2006 Fiscal Year Annual Research Report
発達障害児の自発行動に影響をおよぼす概日リズム中枢機構の解明
Project/Area Number |
06J05421
|
Research Institution | Osaka Bioscience Institute |
Principal Investigator |
中村 渉 (財)大阪バイオサイエンス研究所, 神経科学部門, 特別研究員(PD)
|
Keywords | 概日リズム / 視交叉上核 / 下室傍領域 / Clock変異マウス |
Research Abstract |
初年度のアプローチとして自由行動下マウスの概日リズム中枢・視床下部視交叉上核神経活動リズムを継続的にリアルタイム記録する実験系を確立した。 1)視交叉上核の概日行動制御 マウスにおいて、視交叉上核は日中の活発な発火により行動リズムを制御していた。恒常暗環境においてもこの神経活動リズムは継続し、それに駆動される行動リズムも継続する。夜間の環境光入力は視交叉上核神経細胞の発火頻度を上昇させ、それに伴い神経活動リズム、行動リズムともにリズム位相変位を引き起こした。環境光条件を強制的に6時間シフトさせると光条件と行動リズムの間に乖離が生じ、いわゆる"時差ぼけ"状態を呈する。時差ぼけを生じているマウスの視交叉上核は行動と逆転した位相関係を保った神経活動リズムを発振し、時差ぼけ下でもリズム制御は視交叉上核が担っていることが示唆された。 2)視交叉上核の出力経路 視交叉上核と関連する出力経路として下室傍領域を同定した。下室傍領域は視交叉上核の背側部から視床下部室傍核に至る第三脳室周辺部で定義される部位であり、視交叉上核の出力中継部となっている。この領域の神経発火頻度は夜間に上昇し、視交叉上核とは負の相関を示す。
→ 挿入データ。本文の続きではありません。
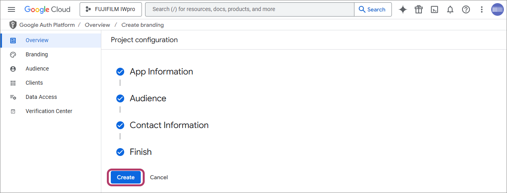Open Verification Center in the sidebar
The height and width of the screenshot is (193, 507).
[x=49, y=111]
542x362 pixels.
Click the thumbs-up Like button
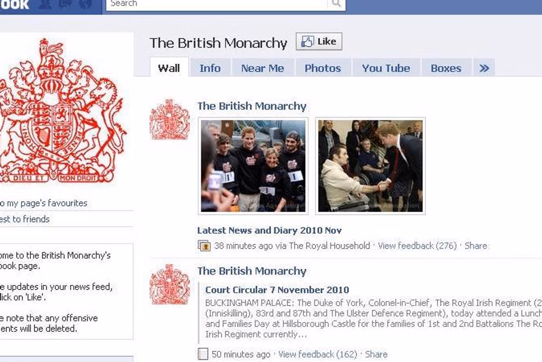319,42
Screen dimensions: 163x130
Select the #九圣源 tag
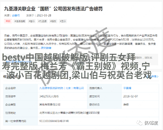pos(42,21)
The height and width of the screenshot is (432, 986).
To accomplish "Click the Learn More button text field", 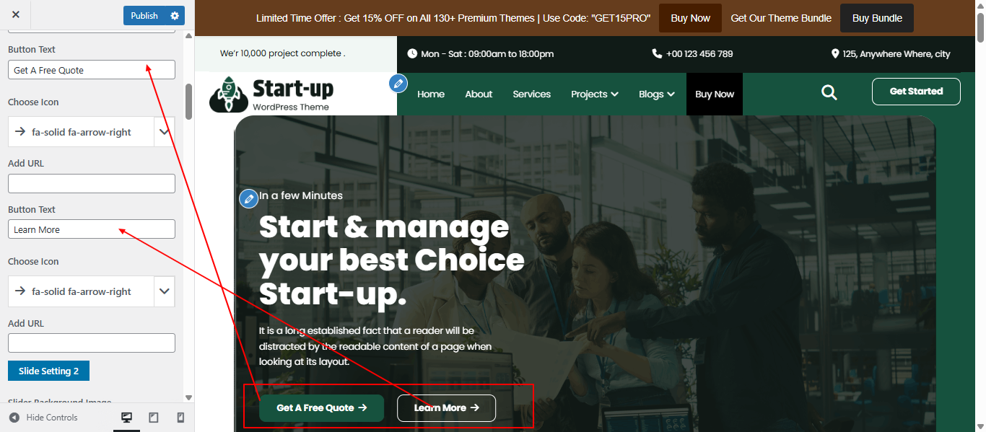I will pos(92,229).
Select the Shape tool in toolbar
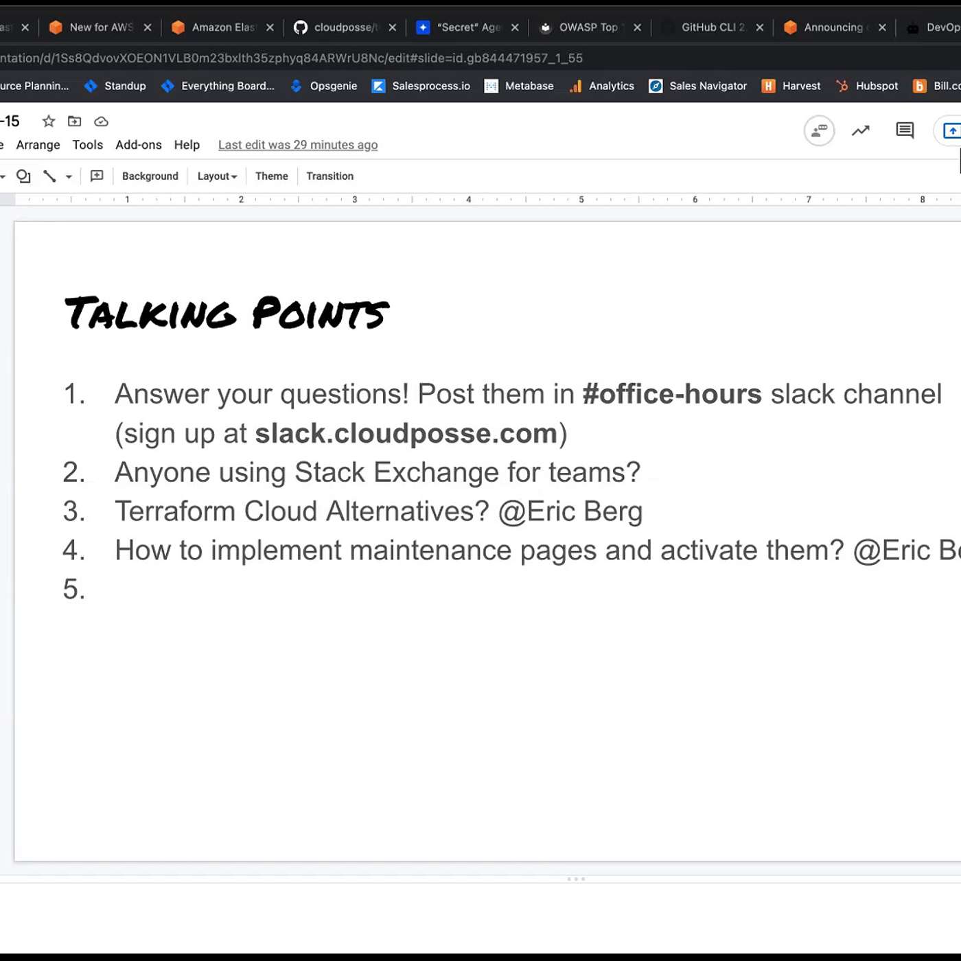The height and width of the screenshot is (961, 961). (x=23, y=176)
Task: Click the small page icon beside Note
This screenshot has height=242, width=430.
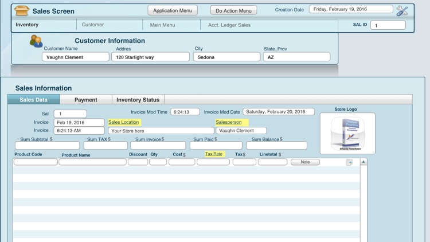Action: 349,162
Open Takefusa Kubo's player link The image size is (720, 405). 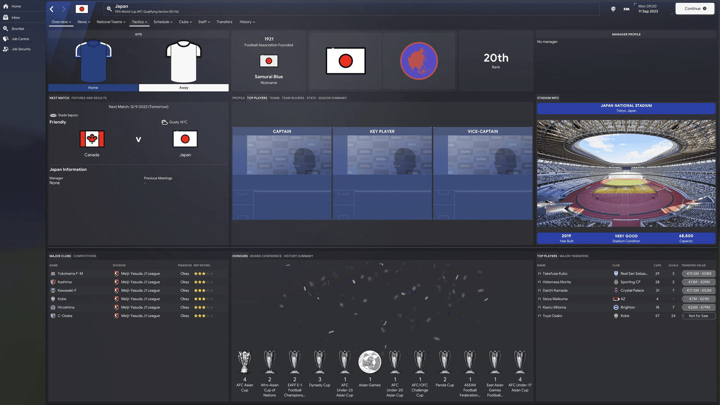coord(555,274)
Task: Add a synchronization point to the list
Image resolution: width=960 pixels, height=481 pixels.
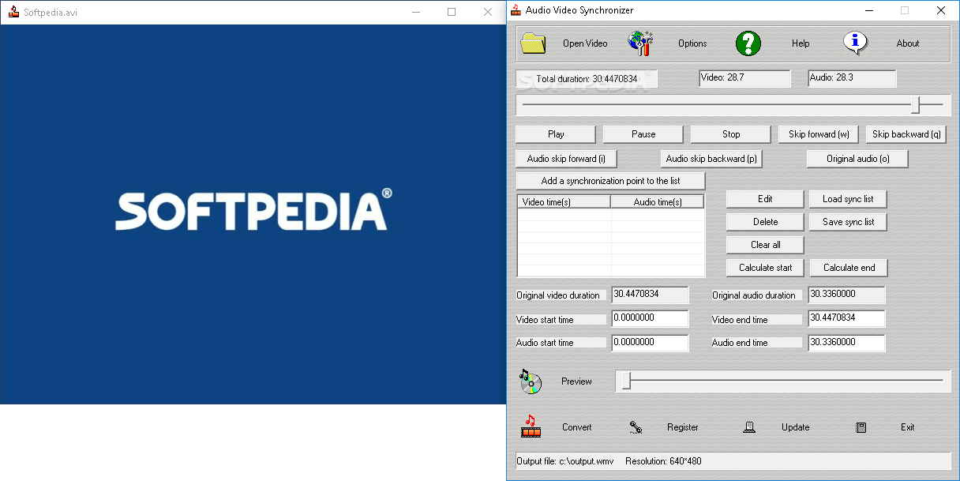Action: [x=610, y=180]
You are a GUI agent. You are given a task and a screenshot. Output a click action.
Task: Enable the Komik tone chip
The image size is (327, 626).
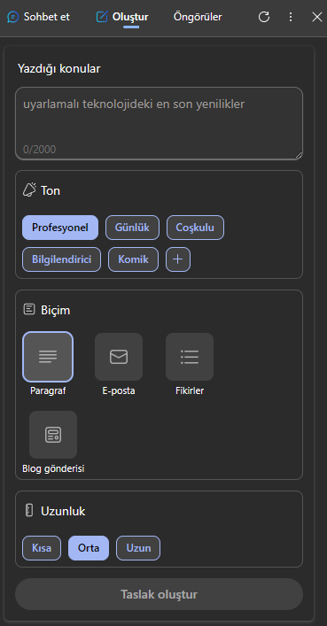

相関関係は逆に行動との正の相関として表されるが、行動に時差ぼけを引き起こした場合、行動よりも視交叉上核との相関関係を継続した。このことから視交叉上核-下室傍領域系が概日リズム制御機構の最上流に位置すること、光環境条件との乖離が生じた場合行動を修飾制御機構がその下流に存在することが示唆される。 3)Clock変異マウスの概日行動制御 リズム障害モデルとしてClock変異マウスを用い、その概日リズム出力機構を調べた。行動リズムにおいて通常光環境条件下、恒常暗条件下、時差ぼけ条件下ともに野生型と比較して明瞭な差異が認められ視交叉上核-下室傍領域系のリズム制御機構を明らかにした。